Tras la decisión del partido Laborista de poner el millonario bono del gerente general del Royal Bank of Scotland (RBS), Stephen Hester, a votación en la Cámara Baja en Reino Unido, al banquero no le quedó otra opción que renunciar a sus más de 1,5 millones de dólares en acciones.

Como lo dijo el director de RBS, habría sido un gran error para el banco seminacionalizado discutir con el Parlamento británico para mantener el bono de su gerente general, que para muchos es visto como excesivo.

Se esperaba que los diputados votaran en contra del pago del bono -y en esas circunstancias, hubiera sido imposible para él aceptarlo. O al menos ésa fue la conclusión a la que llegó Hester esta noche en una conversación con el presidente del banco, Sir Philip Hampton.

Dicho esto, los directores no ejecutivos del banco RBS continúan apoyando que a Hester se le otorgue 60% de la prima máxima que podría haber ganado -porque sienten que ha fortalecido al banco y argumentan que a él se le paga menos que a sus colegas.

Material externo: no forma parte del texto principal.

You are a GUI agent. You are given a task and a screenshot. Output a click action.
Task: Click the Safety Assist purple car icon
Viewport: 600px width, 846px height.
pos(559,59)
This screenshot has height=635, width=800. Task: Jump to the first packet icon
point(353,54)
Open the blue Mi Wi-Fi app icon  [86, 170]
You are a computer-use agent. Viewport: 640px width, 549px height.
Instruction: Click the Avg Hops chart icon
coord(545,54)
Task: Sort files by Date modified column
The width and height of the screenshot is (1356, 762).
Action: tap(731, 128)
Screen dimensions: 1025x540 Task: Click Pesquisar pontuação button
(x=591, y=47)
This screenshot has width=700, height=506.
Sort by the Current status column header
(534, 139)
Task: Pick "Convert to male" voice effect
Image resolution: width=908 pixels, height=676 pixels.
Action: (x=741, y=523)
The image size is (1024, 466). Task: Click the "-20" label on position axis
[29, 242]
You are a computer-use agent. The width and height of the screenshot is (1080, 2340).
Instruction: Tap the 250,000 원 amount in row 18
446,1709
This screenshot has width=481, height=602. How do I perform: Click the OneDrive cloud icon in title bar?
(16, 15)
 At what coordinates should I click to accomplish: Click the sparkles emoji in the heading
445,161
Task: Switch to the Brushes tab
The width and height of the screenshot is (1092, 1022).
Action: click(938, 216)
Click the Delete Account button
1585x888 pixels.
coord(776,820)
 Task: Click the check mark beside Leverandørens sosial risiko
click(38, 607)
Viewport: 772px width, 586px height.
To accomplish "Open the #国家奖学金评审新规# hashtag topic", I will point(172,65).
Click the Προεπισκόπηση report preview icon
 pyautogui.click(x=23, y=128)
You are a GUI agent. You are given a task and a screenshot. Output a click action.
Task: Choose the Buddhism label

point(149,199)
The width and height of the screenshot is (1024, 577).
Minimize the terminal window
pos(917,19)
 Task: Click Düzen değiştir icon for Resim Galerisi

Así que, en ese sentido, la junta directiva considera que Hester tomó la decisión correcta al hacer un sacrificio financiero.

Su renuncia a la bonificación resuelve un problema. Pero el banco todavía tiene que decidir cómo bonicar a Hester bajo un esquema de pago por separado, conocido como el plan de incentivos a largo plazo -en las que podría recibir acciones por valor de hasta cuatro veces su salario de 1.8 millones de dólares

Sin embargo, los directivos del banco no tomarán ninguna decisión al respecto hasta que hayan visto lo que otros bancos, especialmente Barclays, pagarán a sus ejecutivos. RBS sólo desea recompensar a Hester en línea con lo percibido por otros en el mercado o un poco menos.